** Opening INFORMATION SUPPLIED block **

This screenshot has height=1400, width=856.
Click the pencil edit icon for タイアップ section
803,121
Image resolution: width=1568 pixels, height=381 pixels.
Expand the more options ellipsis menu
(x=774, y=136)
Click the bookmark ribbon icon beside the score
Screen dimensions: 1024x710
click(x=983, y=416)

** Closing INFORMATION SUPPLIED block **

Retype all of the data exactly. Leave nothing out.

This screenshot has height=1400, width=856.
Click the pencil edit icon for タイアップ section
803,121
Image resolution: width=1568 pixels, height=381 pixels.
Expand the more options ellipsis menu
(x=774, y=136)
Click the bookmark ribbon icon beside the score
Screen dimensions: 1024x710
click(x=983, y=416)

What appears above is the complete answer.